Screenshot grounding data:
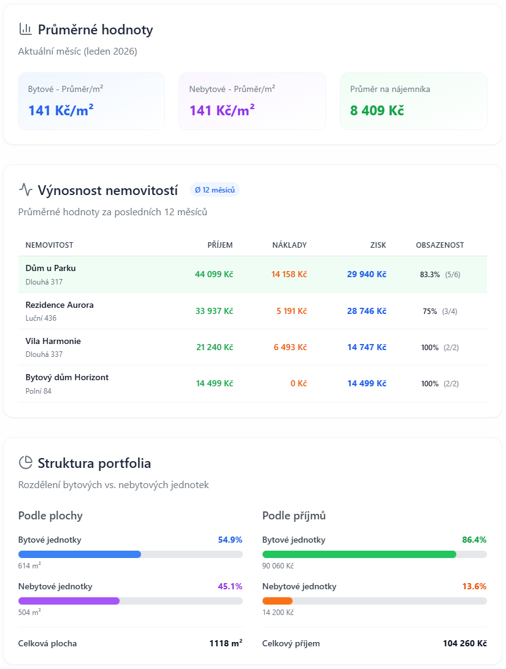Click the NEMOVITOST column header

[48, 245]
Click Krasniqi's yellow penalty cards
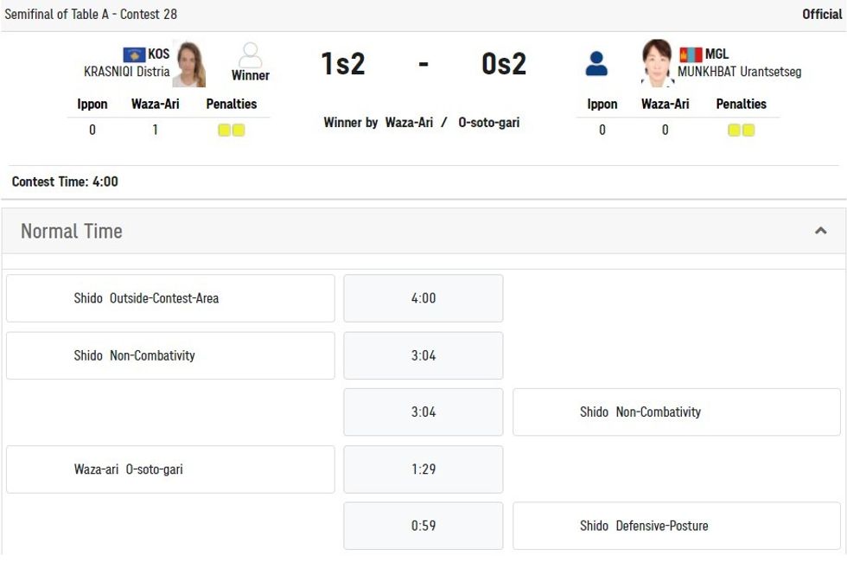Image resolution: width=847 pixels, height=562 pixels. (232, 131)
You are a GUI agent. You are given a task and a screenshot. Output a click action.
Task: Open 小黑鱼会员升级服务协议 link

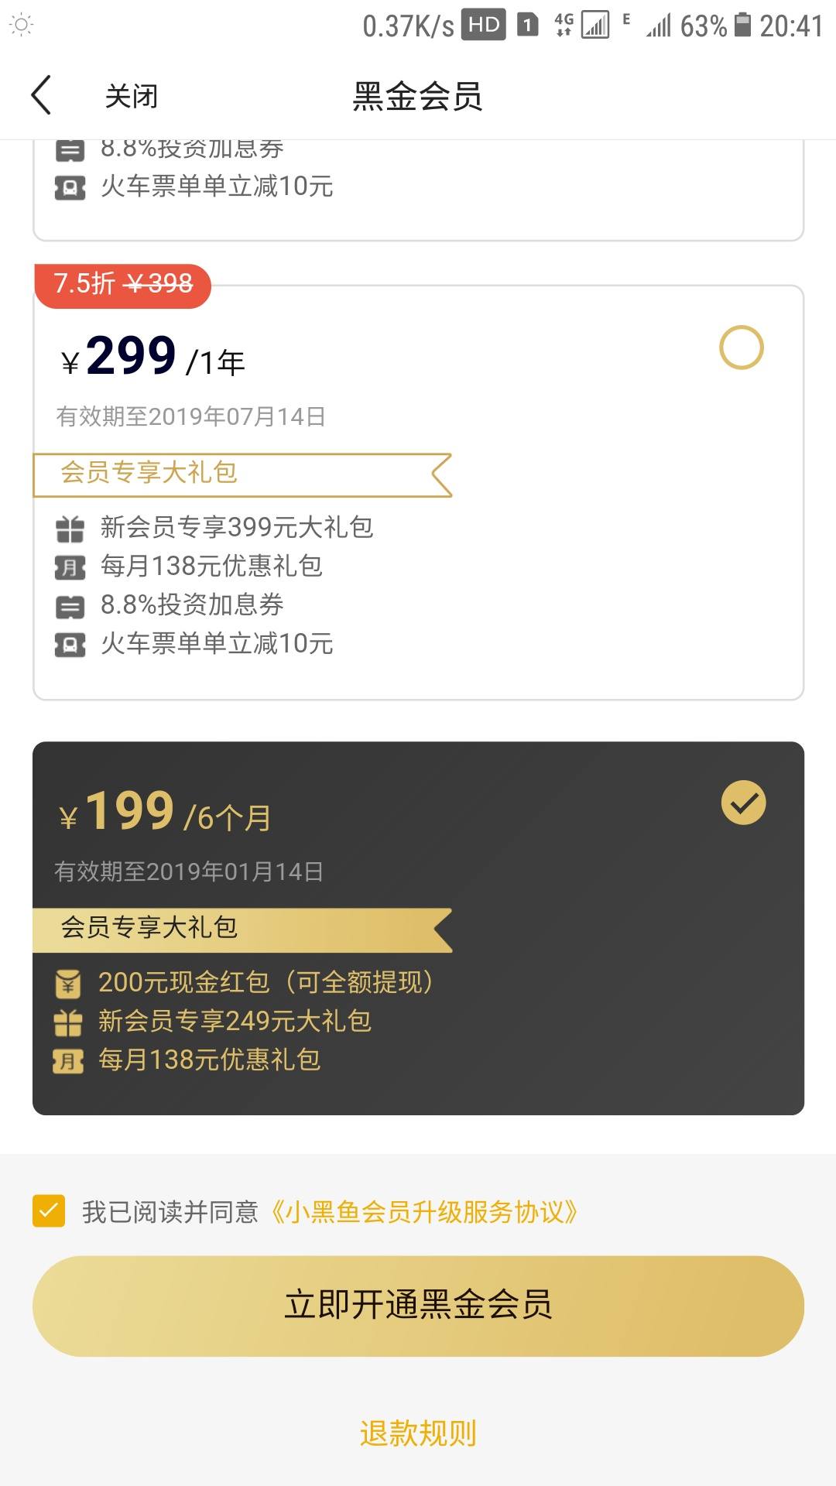(424, 1211)
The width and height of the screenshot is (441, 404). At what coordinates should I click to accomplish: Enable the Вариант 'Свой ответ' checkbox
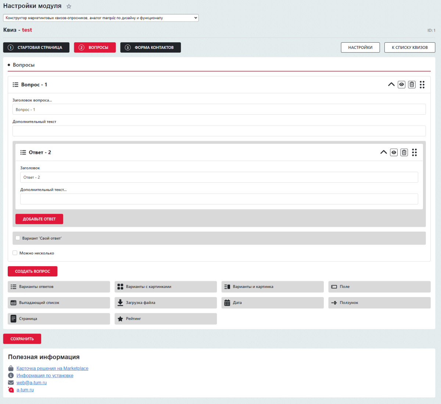coord(18,238)
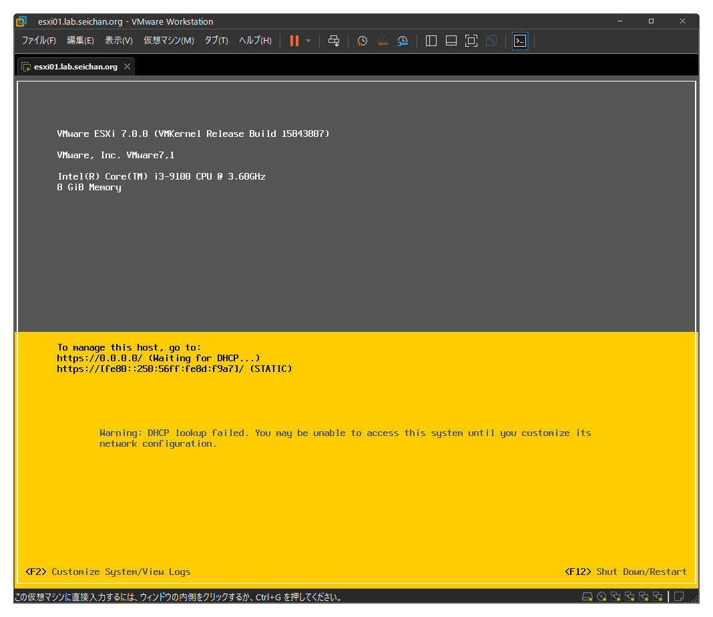The width and height of the screenshot is (713, 617).
Task: Revert the VM to its previous snapshot
Action: [x=383, y=41]
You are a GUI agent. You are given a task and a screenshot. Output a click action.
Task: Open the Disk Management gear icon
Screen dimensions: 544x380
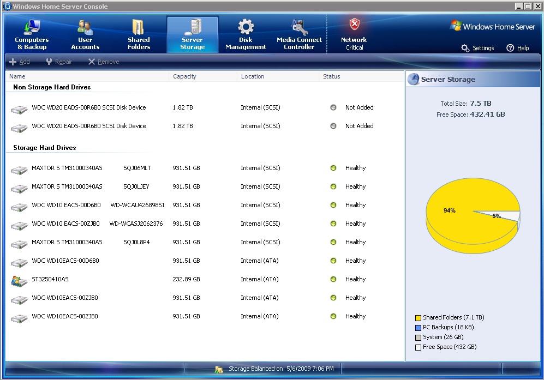pos(246,27)
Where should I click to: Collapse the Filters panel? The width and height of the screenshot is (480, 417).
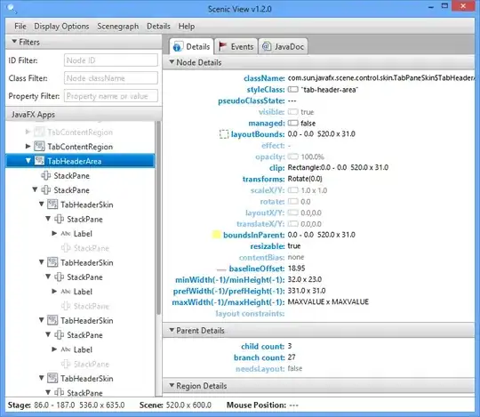(x=14, y=41)
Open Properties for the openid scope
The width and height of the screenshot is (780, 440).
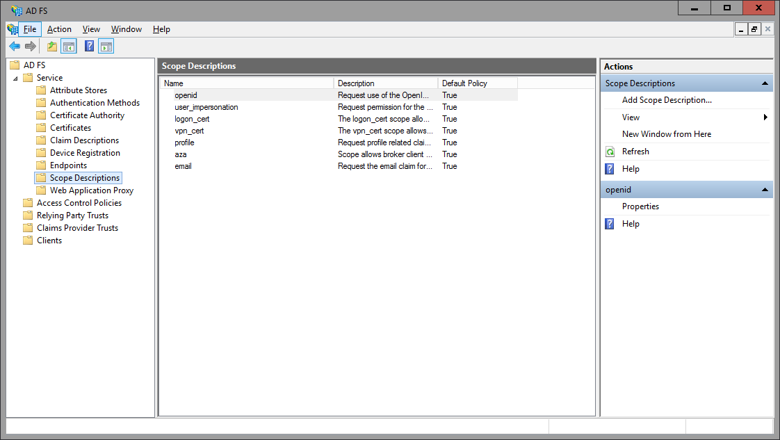pos(640,206)
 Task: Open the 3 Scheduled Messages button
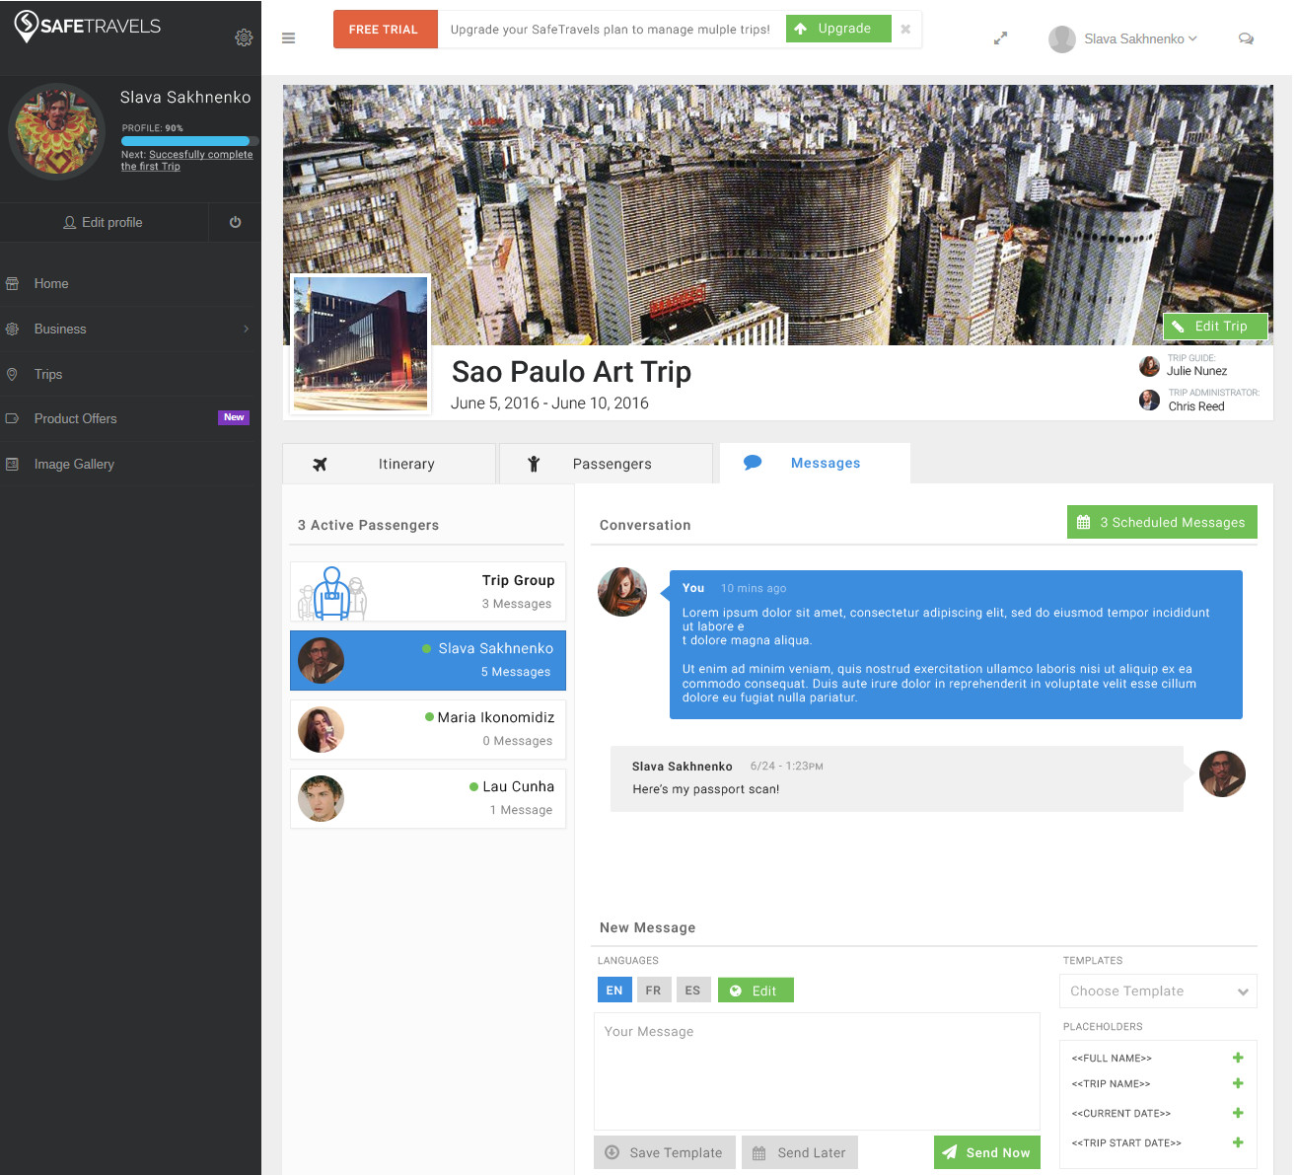coord(1162,523)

* Your objective: Copy out exactly the lines between the line containing "Click Krasniqi's yellow penalty cards" and the end of the entries, including both, and leave the pictures behind.

* Answer space:
Click Krasniqi's yellow penalty cards
Image resolution: width=847 pixels, height=562 pixels. (232, 131)
You are a GUI agent. You are given a task and a screenshot. Output a click action.
Task: Open 小黑鱼会员升级服务协议 link

(424, 1211)
The width and height of the screenshot is (441, 404). At what coordinates should I click to accomplish: Enable the Вариант 'Свой ответ' checkbox
coord(18,238)
The width and height of the screenshot is (713, 617).
Task: Revert the VM to its previous snapshot
Action: [x=383, y=41]
You are a GUI agent. You are given a task and a screenshot. Output a click action.
Task: Open the Disk Management gear icon
Screen dimensions: 544x380
pos(246,27)
Where should I click to: Collapse the Filters panel? The width and height of the screenshot is (480, 417).
(x=14, y=41)
Open Properties for the openid scope
The width and height of the screenshot is (780, 440).
pos(640,206)
 Task: Open the 3 Scheduled Messages button
coord(1162,523)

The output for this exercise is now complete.